Your task »
Go to the line containing "Task: Close the Navigation dialog" and retype it and every later line exactly as written, up to the last line of the entries. Keep pictures out.

(Beginning of Entries supplied)

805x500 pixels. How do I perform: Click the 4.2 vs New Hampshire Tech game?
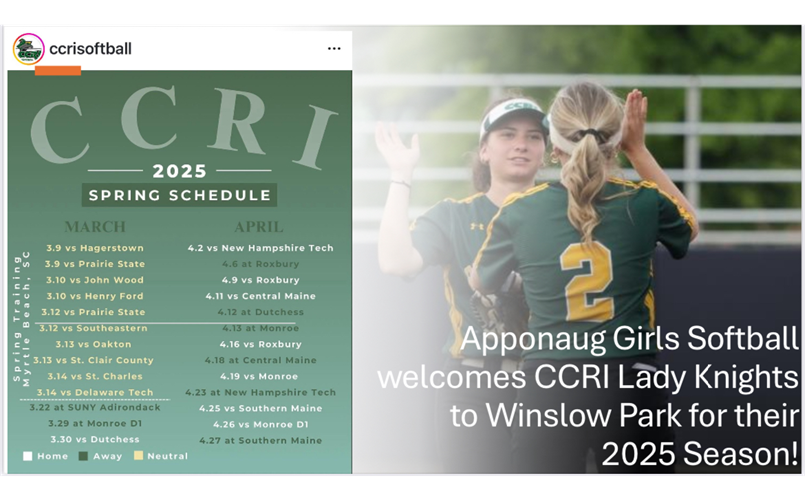point(260,248)
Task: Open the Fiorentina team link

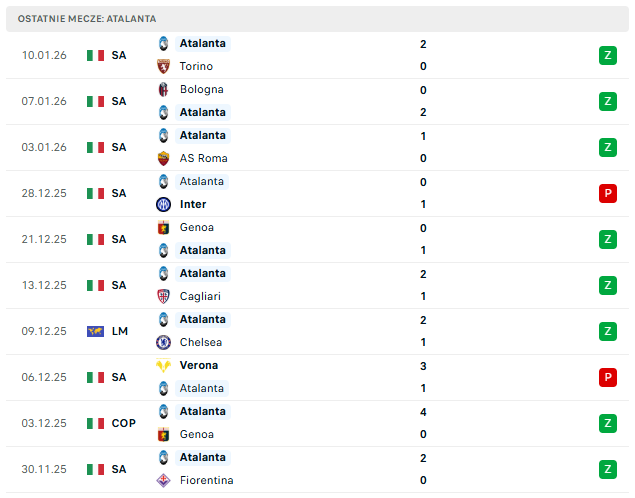Action: (x=206, y=480)
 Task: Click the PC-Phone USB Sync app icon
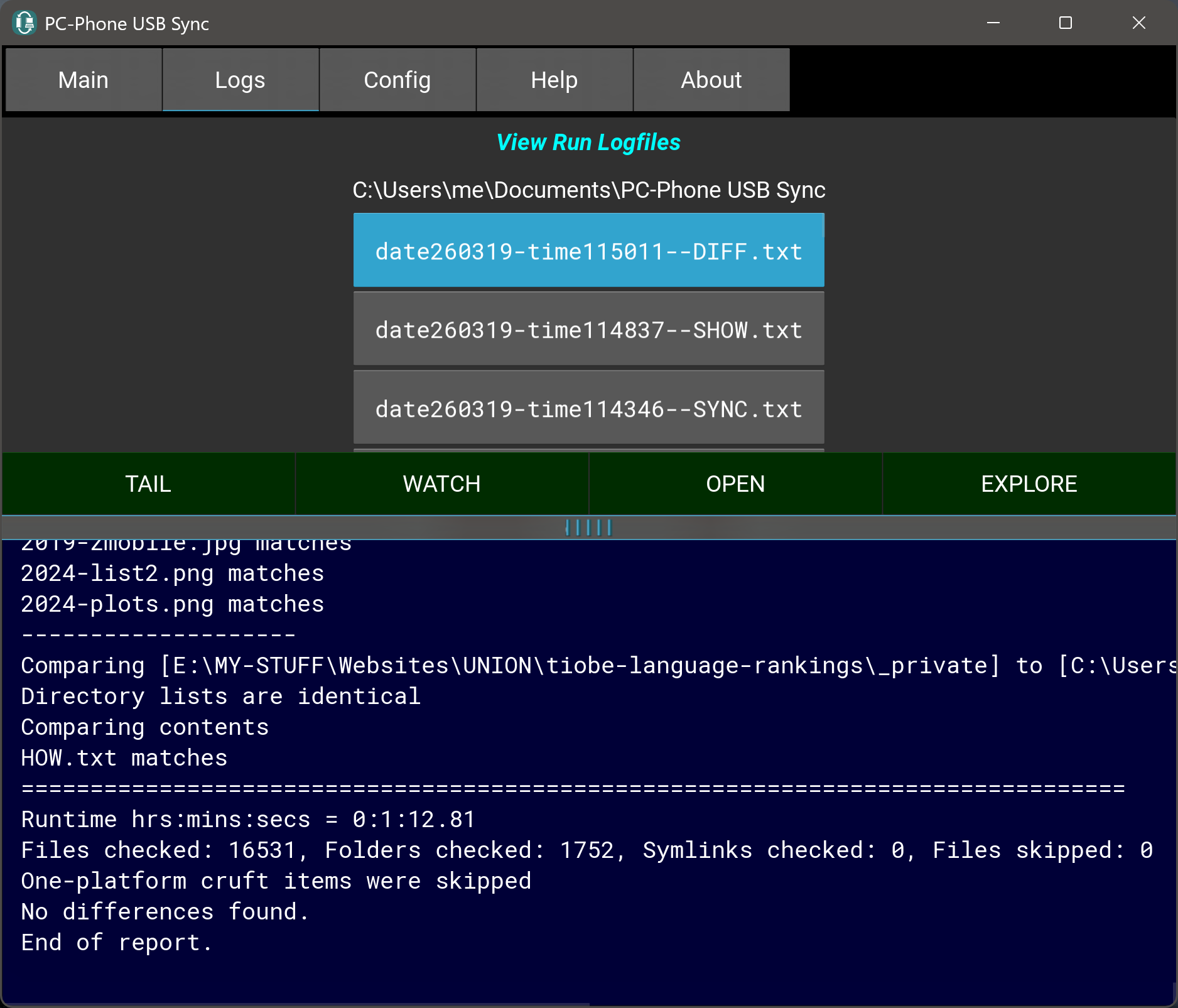24,23
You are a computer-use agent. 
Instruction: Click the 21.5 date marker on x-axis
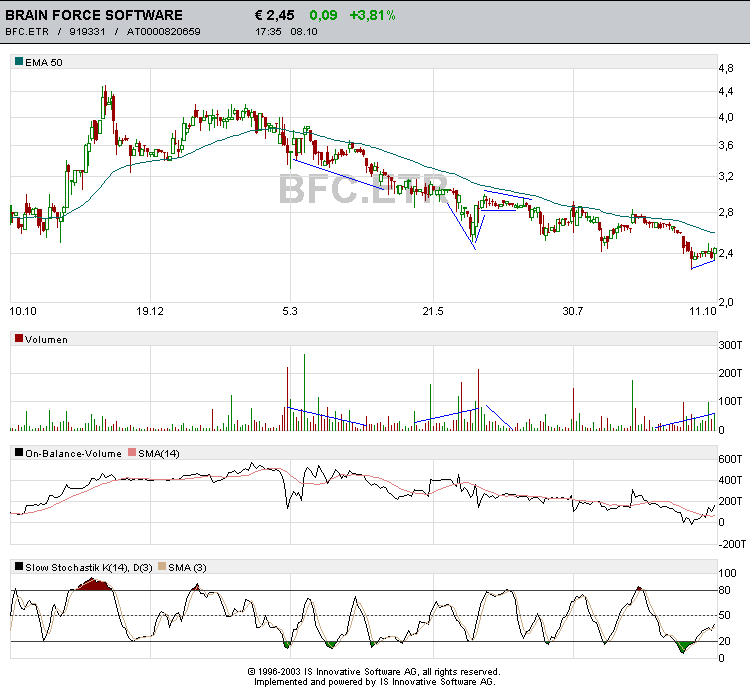(x=432, y=312)
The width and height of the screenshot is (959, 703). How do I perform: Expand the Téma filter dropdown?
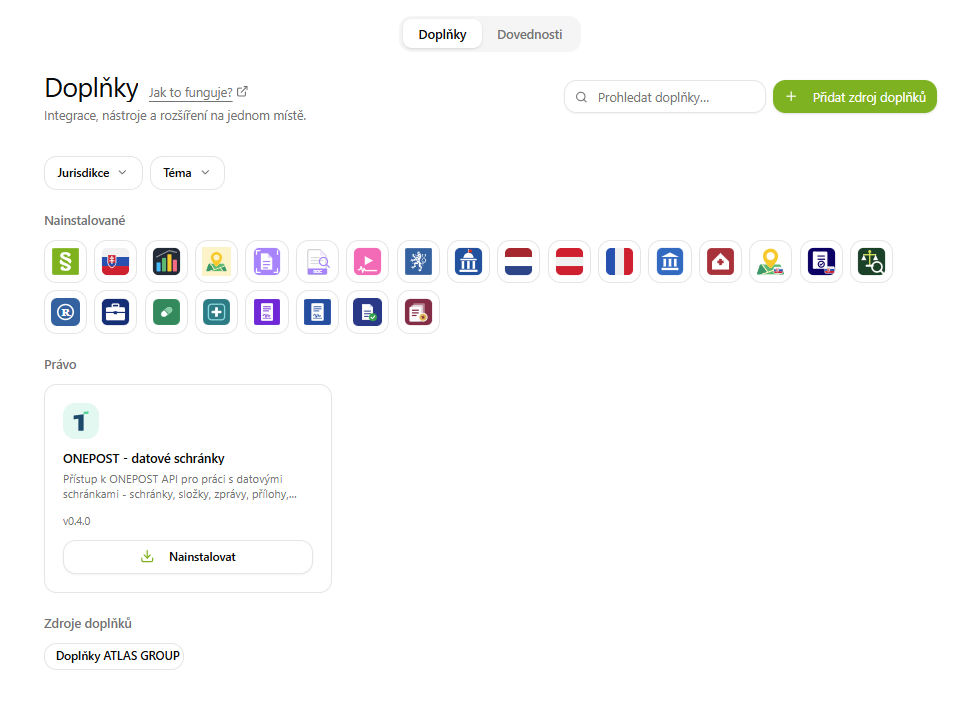click(x=187, y=173)
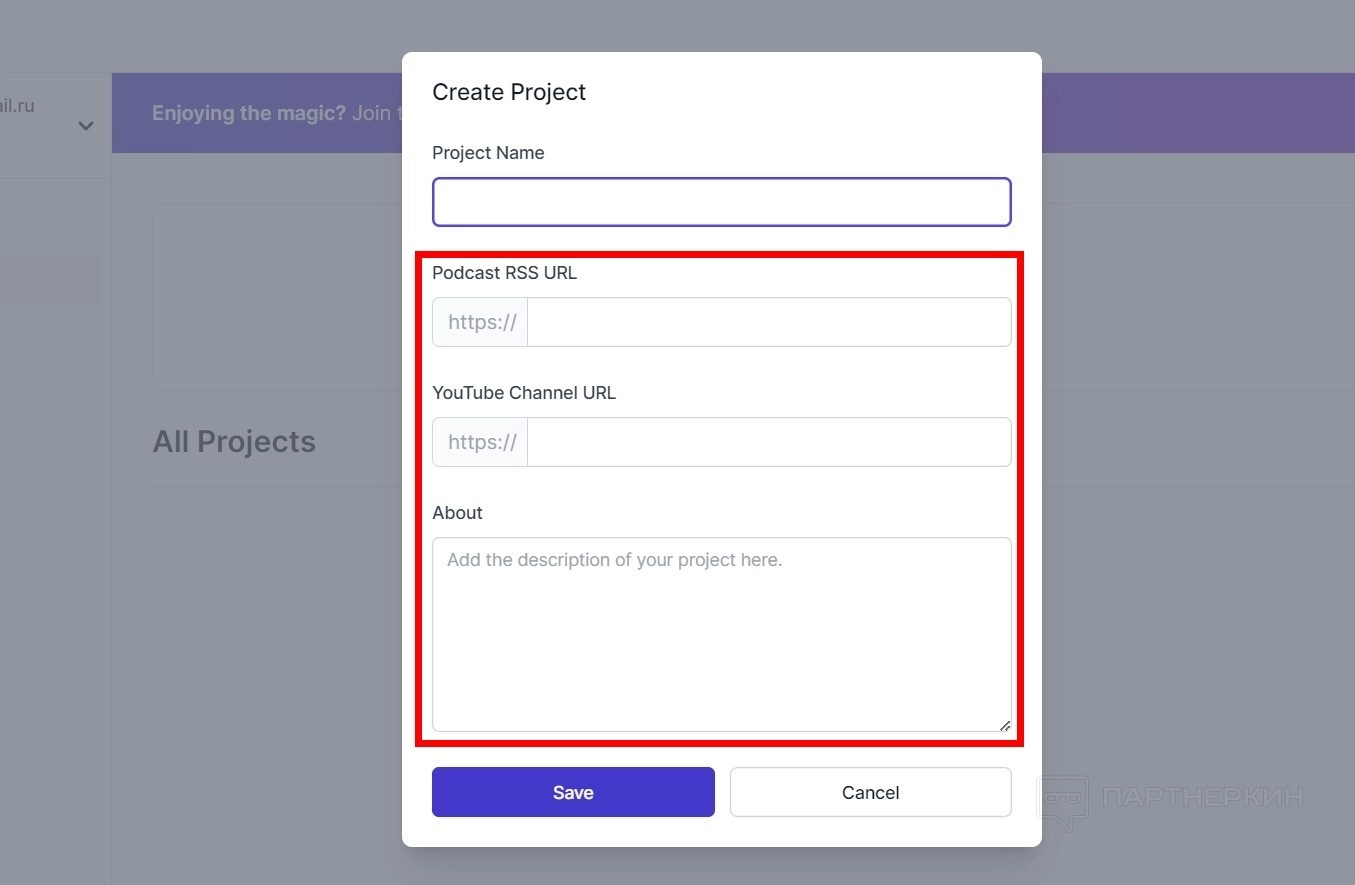Click the https:// prefix for YouTube Channel
This screenshot has height=885, width=1355.
[481, 442]
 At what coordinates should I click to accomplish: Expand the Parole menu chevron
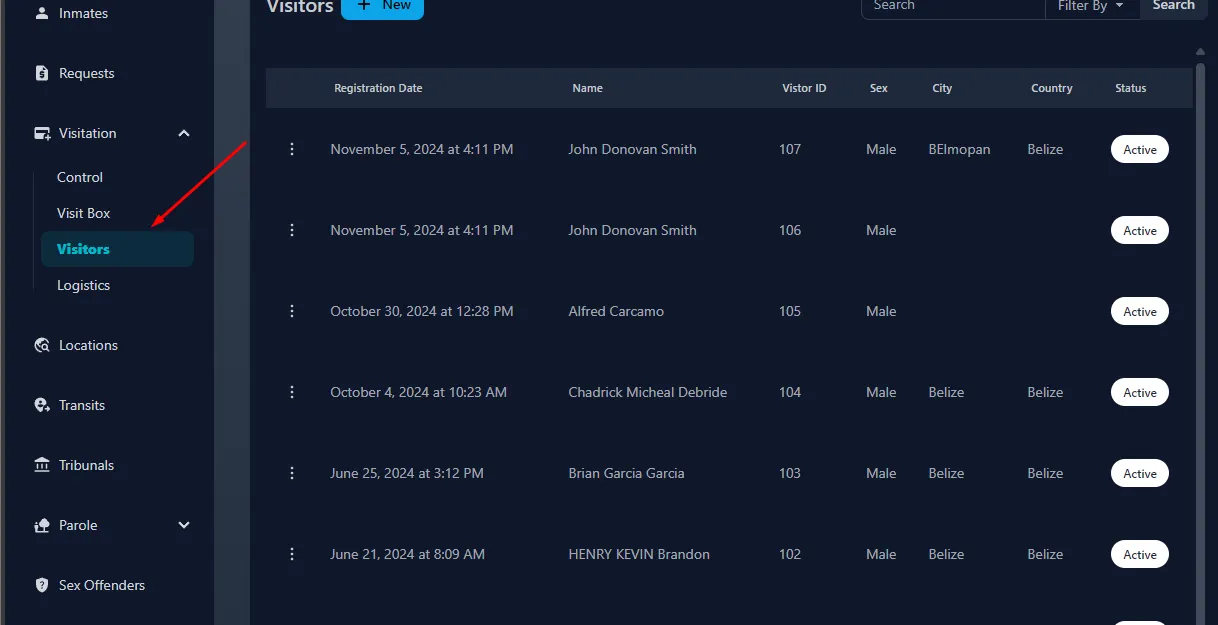[184, 525]
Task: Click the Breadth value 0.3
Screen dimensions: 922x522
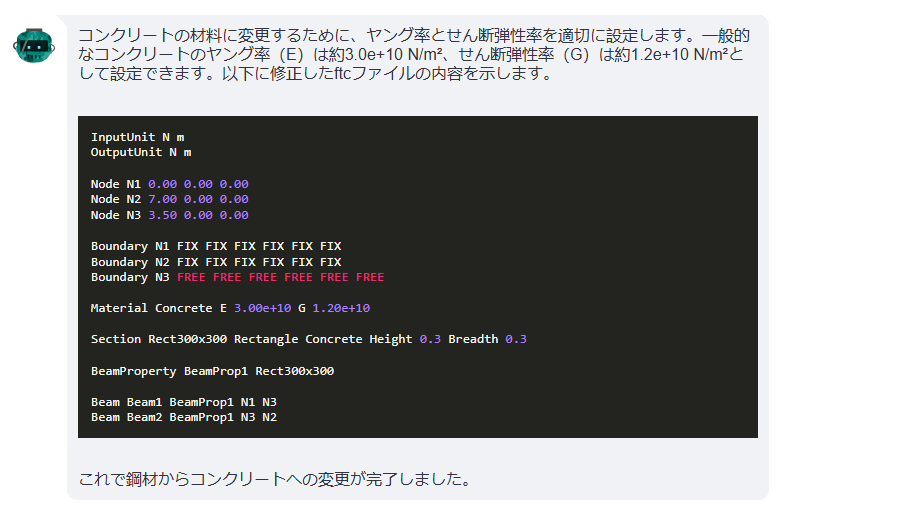Action: coord(516,339)
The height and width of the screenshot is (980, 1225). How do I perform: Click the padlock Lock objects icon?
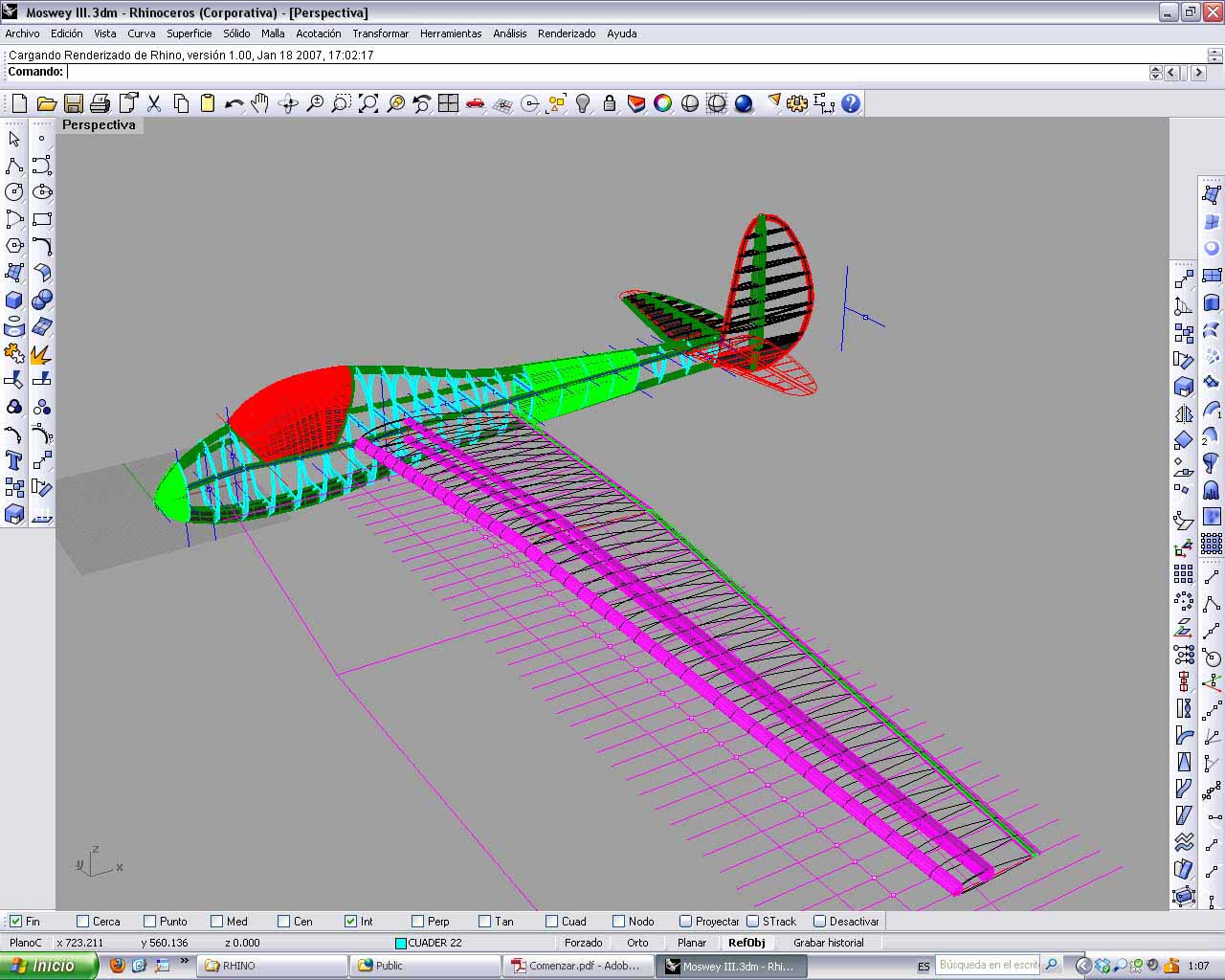coord(610,103)
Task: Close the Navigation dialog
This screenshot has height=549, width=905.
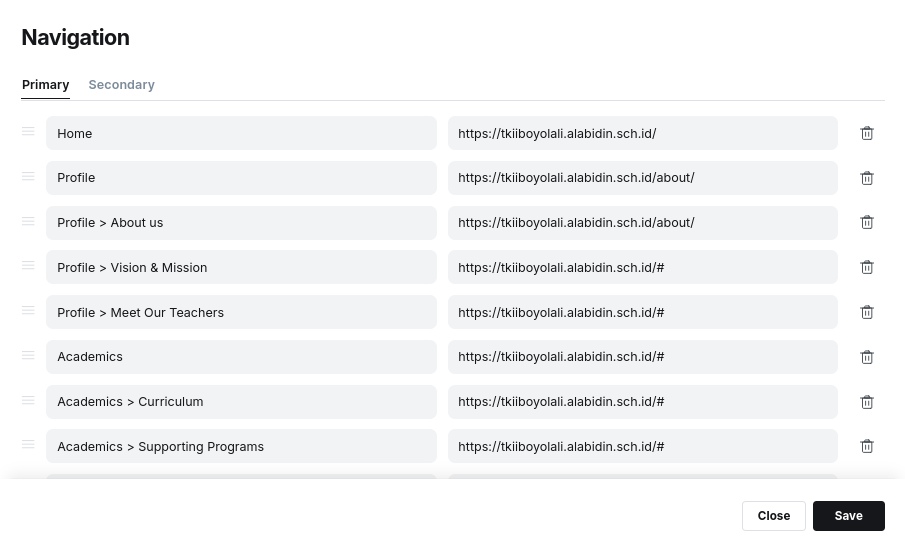Action: coord(773,516)
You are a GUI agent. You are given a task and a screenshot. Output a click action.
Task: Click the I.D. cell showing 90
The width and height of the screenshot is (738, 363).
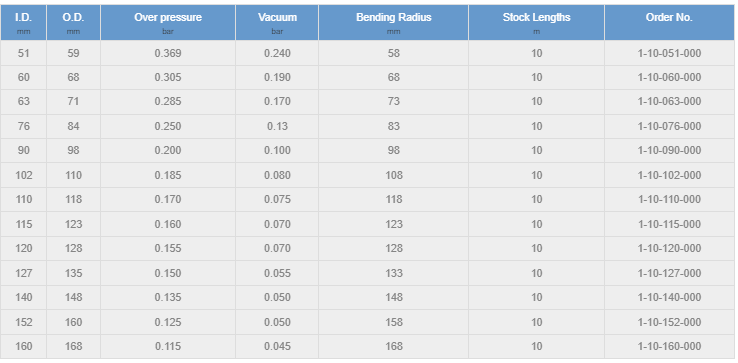pyautogui.click(x=23, y=150)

(End of Entries supplied)

Solution to the exercise »
Task: Close the Navigation dialog
This screenshot has height=549, width=905.
Action: coord(773,516)
You are a GUI agent. You are given a task and a screenshot. Output a click action.
Task: Click the I.D. cell showing 90
The width and height of the screenshot is (738, 363).
pyautogui.click(x=23, y=150)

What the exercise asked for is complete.